Donnelly, one of the authors of the American conservative document Project for the New American Century, wrote his Iran paper in 2004, when the Iranian uranium enrichment programme — which even Israeli intelligence accepts is partly for medical purposes — was no doubt far less advanced than it is now. Yet continuing U.S. hostility to Iran is manifest; Democrat Representative Brad Sherman says that if sanctions harm the Iranian people, “Quite frankly, we need to do just that.”
Any U.S. president might hold and act on such opinions.
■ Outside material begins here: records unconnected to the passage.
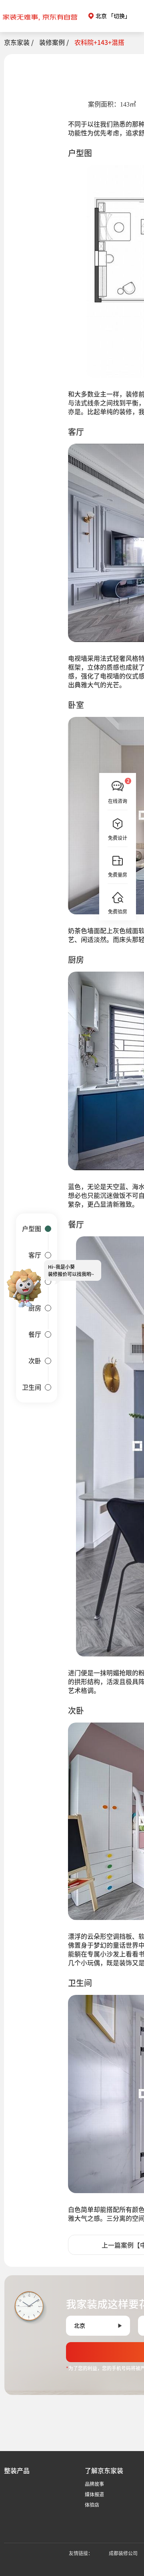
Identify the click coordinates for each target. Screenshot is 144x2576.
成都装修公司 (123, 2553)
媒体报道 (94, 2494)
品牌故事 (94, 2483)
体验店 (92, 2504)
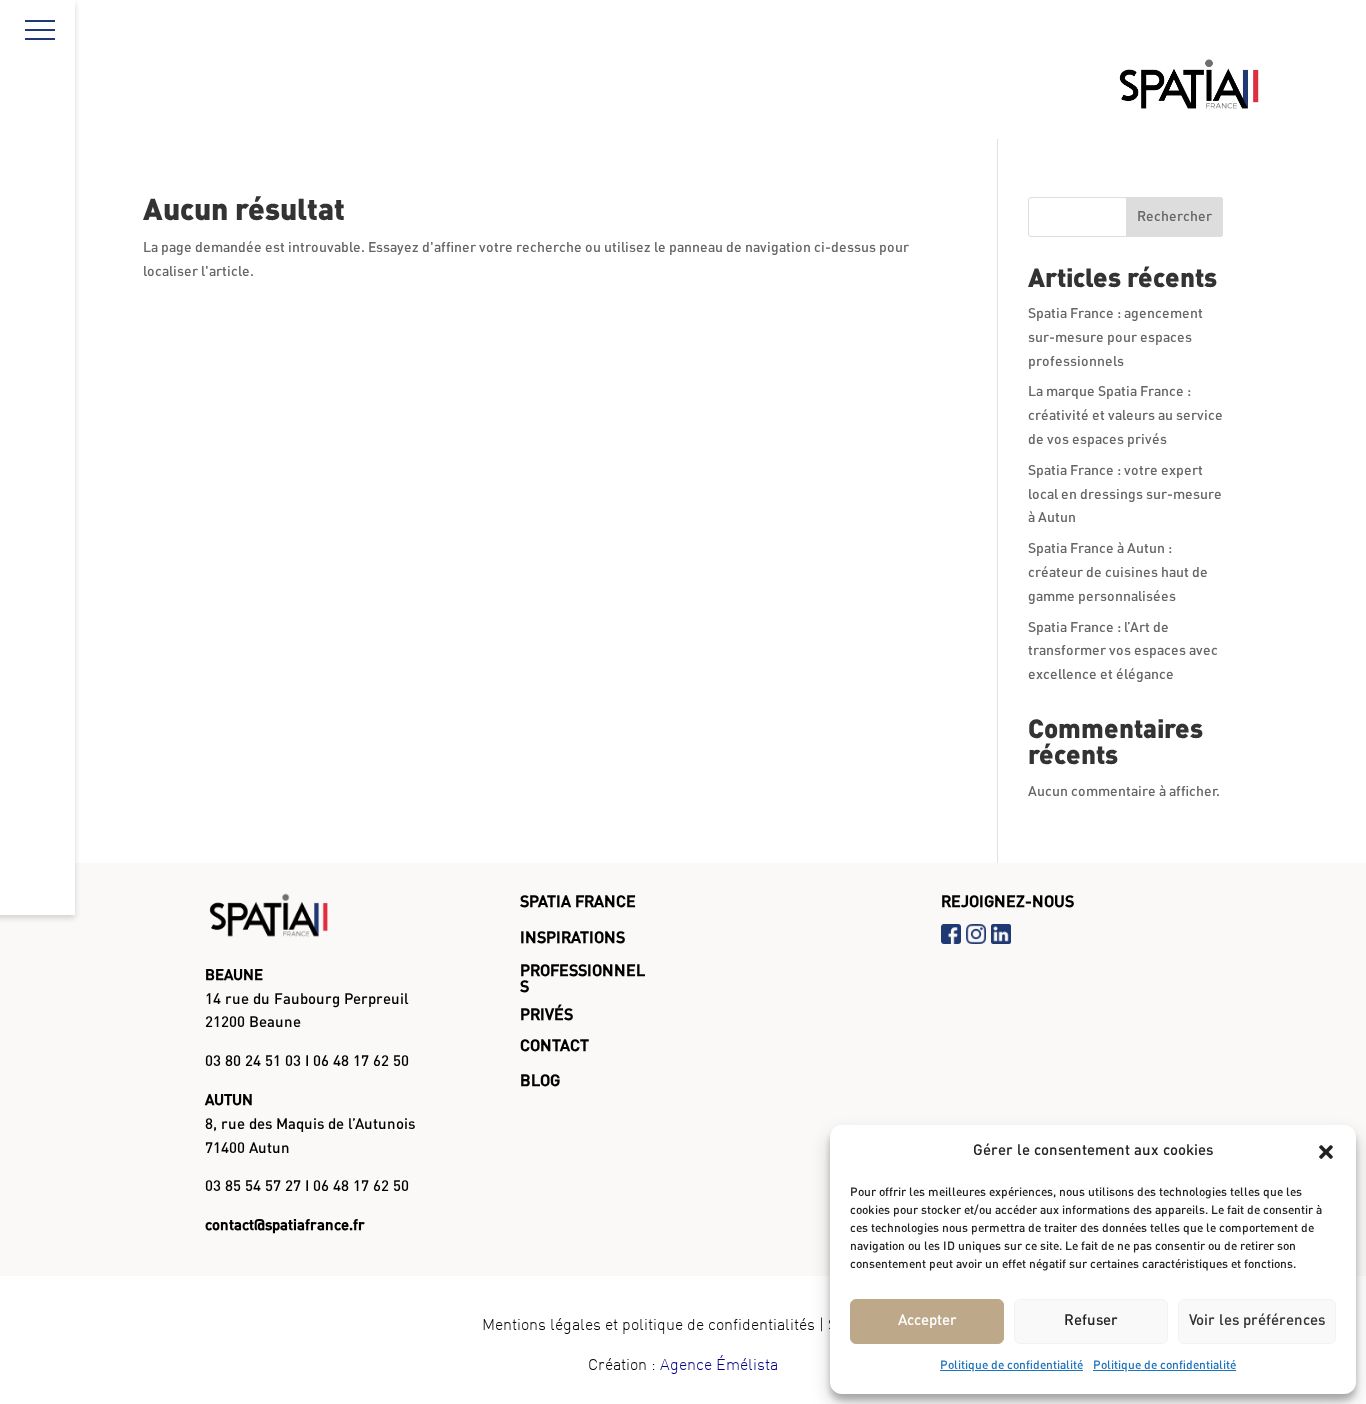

Noam Chomsky, recalling the 50th anniversary of the Cuban missile crisis for The Guardian, cites recent work on President John F. Kennedy’s declassified tapes to show that Kennedy authorised several covert operations against Cuba and that during the crisis he was far more confrontational than earlier accounts had taken him to be. It was probably through sheer luck and nothing else that nuclear war did not occur. Although Second Captain Vasili Arkhipov of the Soviet submarine B-59 decided not to fire nuclear torpedoes when the U.S. aircraft carrier Randolph started depth-charging his vessel off Cuba, another officer might have acted differently. Chomsky also cites U.S. officers who detail “errors, confusions, near-accidents and miscomprehension” in the crisis — and who state that official commanders had no way of preventing a rogue crew-member from starting a war; many of the U.S. military personnel also held their political leaders in contempt. Today, there is little or nothing to ensure that, irrespective of the security professionals’ opinions of the politicians, they will not be ignored over Iran, just as they were over Iraq.